The practice is winding down. A writer shows Beathard a piece in The Washington Times that says All-Pro defensive end Dexter Manley wants to renegotiate his contract. It quotes Manley's agent, Bob Woolf, as saying he tried to reach Beathard but couldn't. "Tried to reach me?" says Beathard, looking hurt. "I never got any message that he tried to reach me."
Upon returning to his office, his first call is to Woolf. He reaches Woolf's associate, Randy Vataha, the former New England Patriot wide receiver. "I know, Randy," says Beathard. "The base is low, but nobody's got an incentive package like he has. He didn't make it all last year because of the strike, but if he goes the way he has, he'll be up over $700,000 this season. Then we'll look at it, O.K.?"
One of Beathard's policies is that he tries to redo a contract before a player enters his option year. Another is that if a player clearly outperforms his contract, then it's rewritten. "If you hold a player to a long-term contract," he says, "or if you start tacking on more years, all you do is create an unhappy player."
The afternoon winds down. Somehow the phone messages get returned and the letters answered. The last call of the day is from Ted Grossman, a Hollywood stuntman and Beathard's best friend. They met on the beach 30 years ago. They look alike, dress alike and have the same remarkable energy level.
Beathard invites Grossman to league meetings. The stuntman shows up at NFL parties, for which "casual dress" usually means a dark suit, in slacks and sandals. Beathard might introduce his friend as a recruiter for the Maccabiah Games. What the hell, Grossman once played volleyball in the games. Or as an international rugby star. After all, Grossman tried professional rugby in Australia, New Zealand and France 35 years ago as a member of a nondescript bunch of U.S. football players (he was a backup quarterback at the College of the Pacific) who billed themselves as the American All-Stars, despite the fact that their rugby knowledge was zilch.

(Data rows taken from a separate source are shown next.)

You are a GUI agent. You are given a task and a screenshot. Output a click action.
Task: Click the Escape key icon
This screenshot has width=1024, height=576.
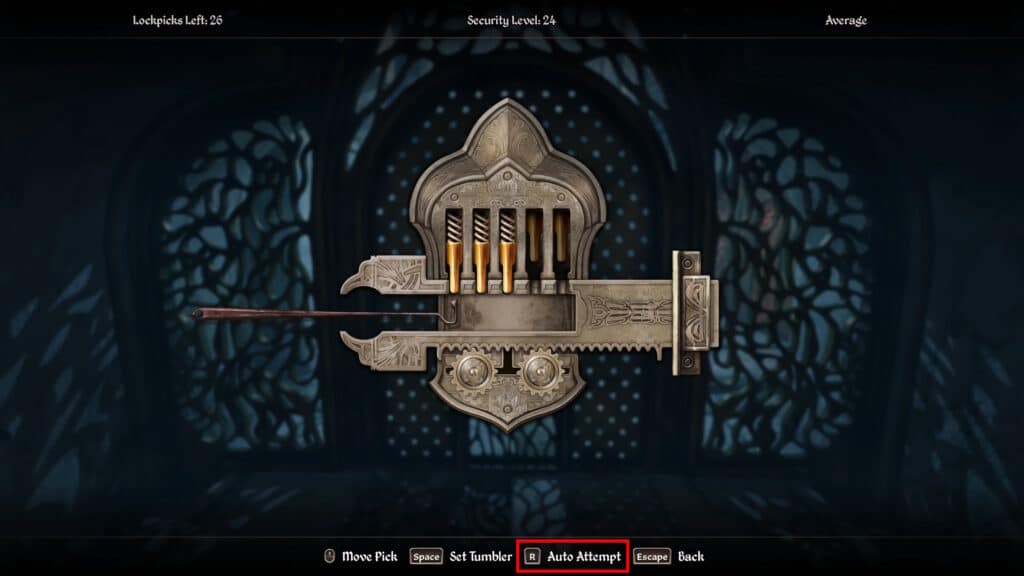click(652, 557)
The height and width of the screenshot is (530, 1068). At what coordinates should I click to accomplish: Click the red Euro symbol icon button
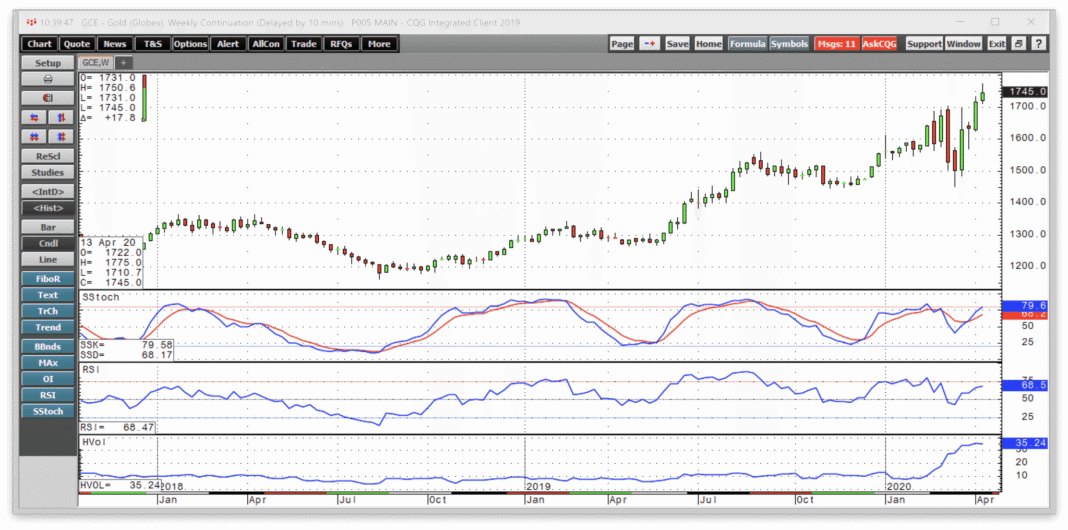point(48,98)
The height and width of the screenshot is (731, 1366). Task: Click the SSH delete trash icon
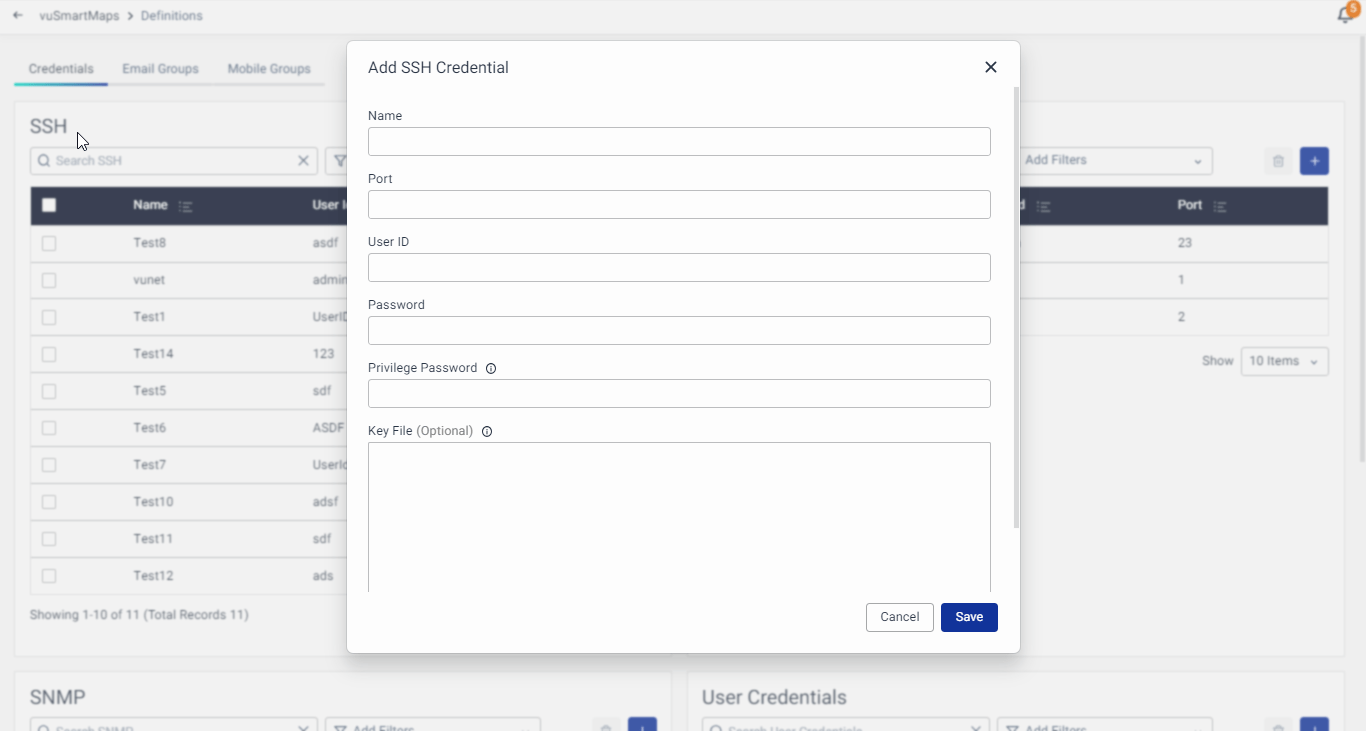1278,161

Once at the league meetings, Beathard introduced Grossman to John Madden, then the Oakland Raiders' coach, as a kinesiology expert from Cal Tech who had done a time-and-motion study on quarterbacks setting up. "I think you'd better listen to what he has to say," Beathard told Madden.
"I told him, 'The old crossover method is obsolete. You can cut three-tenths of a second this way,' " says Grossman. "And I get into a semisquat and backpedal in these tiny pitty-pat steps. Madden's taking it all in. I mean, the name Cal Tech is magic. 'Yes, I can see that," he says. Then I say, 'And you distract the defense by doing this,' and I make these big circles with my left hand. Bobby bursts out laughing, and John yells, 'Get the hell out of here!' "
In the early '50s Beathard was a single wing tailback and safety for El Segundo High, and Grossman played for Beverly Hills High. Before that Beathard was a water nut. By the time he was 11, he had a boxful of swimming medals and ribbons. "Pool swimming, rough-water swims in the ocean, I didn't know much else," he says. "We'd go down to La Jolla and swim around the buoy, swim around the pier in Oceanside. We bodysurfed everywhere—the Wedge, shot the pier at Huntington. I board surfed, too, but bodysurfing was always best. You felt like you were part of the wave."
By the 10th grade Beathard was burned out on competitive swimming. He turned to football and, as a 170-pound senior at El Segundo in 1953, made all-league. Beathard says he was "quick rather than fast." He certainly wasn't as fast as his younger brother, Pete, who would quarterback for Southern Cal and various teams in the NFL, AFL and WFL.
An El Segundo assistant got Beathard and a few of his teammates scholarships to LSU. "They brought me in early to get used to the humidity," says Beathard of his brief stay in Baton Rouge. By September, Beathard was longing for California, and he entered El Camino C.C., where he played backup quarterback on an undefeated team. He went to Cal Poly-San Luis Obispo the next fall, redshirted and then started at quarterback and defensive back four games into his sophomore year. With Beathard at quarterback, Cal Poly put together 9-1 seasons in 1957 and '58.